Dataset content below:

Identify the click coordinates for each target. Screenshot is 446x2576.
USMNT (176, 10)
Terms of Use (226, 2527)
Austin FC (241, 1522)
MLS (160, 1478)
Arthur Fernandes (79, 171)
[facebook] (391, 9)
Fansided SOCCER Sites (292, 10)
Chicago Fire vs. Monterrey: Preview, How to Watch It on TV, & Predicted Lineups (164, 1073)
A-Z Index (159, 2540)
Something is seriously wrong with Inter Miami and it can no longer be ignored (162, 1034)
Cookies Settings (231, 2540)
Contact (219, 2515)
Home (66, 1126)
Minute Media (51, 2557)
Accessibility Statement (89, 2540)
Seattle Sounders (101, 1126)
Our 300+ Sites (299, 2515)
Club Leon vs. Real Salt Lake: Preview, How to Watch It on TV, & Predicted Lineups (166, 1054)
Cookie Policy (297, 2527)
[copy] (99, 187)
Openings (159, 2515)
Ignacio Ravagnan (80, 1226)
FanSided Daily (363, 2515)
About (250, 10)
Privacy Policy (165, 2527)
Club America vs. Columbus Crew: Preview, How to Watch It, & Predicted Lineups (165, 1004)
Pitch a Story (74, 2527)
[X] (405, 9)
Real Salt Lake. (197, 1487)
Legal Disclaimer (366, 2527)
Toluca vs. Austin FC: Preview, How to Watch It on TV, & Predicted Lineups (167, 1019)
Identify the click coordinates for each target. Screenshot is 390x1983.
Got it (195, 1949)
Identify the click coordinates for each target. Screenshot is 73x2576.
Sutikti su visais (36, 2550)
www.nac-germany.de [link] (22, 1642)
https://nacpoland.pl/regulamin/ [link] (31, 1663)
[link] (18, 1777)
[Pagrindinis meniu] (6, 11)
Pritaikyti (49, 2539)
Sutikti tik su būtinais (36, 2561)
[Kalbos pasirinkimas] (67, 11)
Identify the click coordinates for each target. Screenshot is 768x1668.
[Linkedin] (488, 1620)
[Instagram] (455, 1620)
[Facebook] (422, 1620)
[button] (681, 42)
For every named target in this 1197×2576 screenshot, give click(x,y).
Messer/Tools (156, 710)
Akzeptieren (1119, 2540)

End of Dataset content.

Transcribe each entry word for word.

Identify the click coordinates for each target. Screenshot is 446x2576.
USMNT (176, 10)
Terms of Use (226, 2527)
Austin FC (241, 1522)
MLS (160, 1478)
Arthur Fernandes (79, 171)
[facebook] (391, 9)
Fansided SOCCER Sites (292, 10)
Chicago Fire vs. Monterrey: Preview, How to Watch It on TV, & Predicted Lineups (164, 1073)
A-Z Index (159, 2540)
Something is seriously wrong with Inter Miami and it can no longer be ignored (162, 1034)
Cookies Settings (231, 2540)
Contact (219, 2515)
Home (66, 1126)
Minute Media (51, 2557)
Accessibility Statement (89, 2540)
Seattle Sounders (101, 1126)
Our 300+ Sites (299, 2515)
Club Leon vs. Real Salt Lake: Preview, How to Watch It on TV, & Predicted Lineups (166, 1054)
Cookie Policy (297, 2527)
[copy] (99, 187)
Openings (159, 2515)
Ignacio Ravagnan (80, 1226)
FanSided Daily (363, 2515)
About (250, 10)
Privacy Policy (165, 2527)
Club America vs. Columbus Crew: Preview, How to Watch It, & Predicted Lineups (165, 1004)
Pitch a Story (74, 2527)
[X] (405, 9)
Real Salt Lake. (197, 1487)
Legal Disclaimer (366, 2527)
Toluca vs. Austin FC: Preview, How to Watch It on TV, & Predicted Lineups (167, 1019)
Identify the click coordinates for each target. Screenshot is 390x1983.
Got it (195, 1949)
Identify the click coordinates for each target. Screenshot is 73x2576.
Sutikti su visais (36, 2550)
www.nac-germany.de [link] (22, 1642)
https://nacpoland.pl/regulamin/ [link] (31, 1663)
[link] (18, 1777)
[Pagrindinis meniu] (6, 11)
Pritaikyti (49, 2539)
Sutikti tik su būtinais (36, 2561)
[Kalbos pasirinkimas] (67, 11)
Identify the click coordinates for each target. Screenshot is 768x1668.
[Linkedin] (488, 1620)
[Instagram] (455, 1620)
[Facebook] (422, 1620)
[button] (681, 42)
For every named target in this 1197×2576 screenshot, give click(x,y).
Messer/Tools (156, 710)
Akzeptieren (1119, 2540)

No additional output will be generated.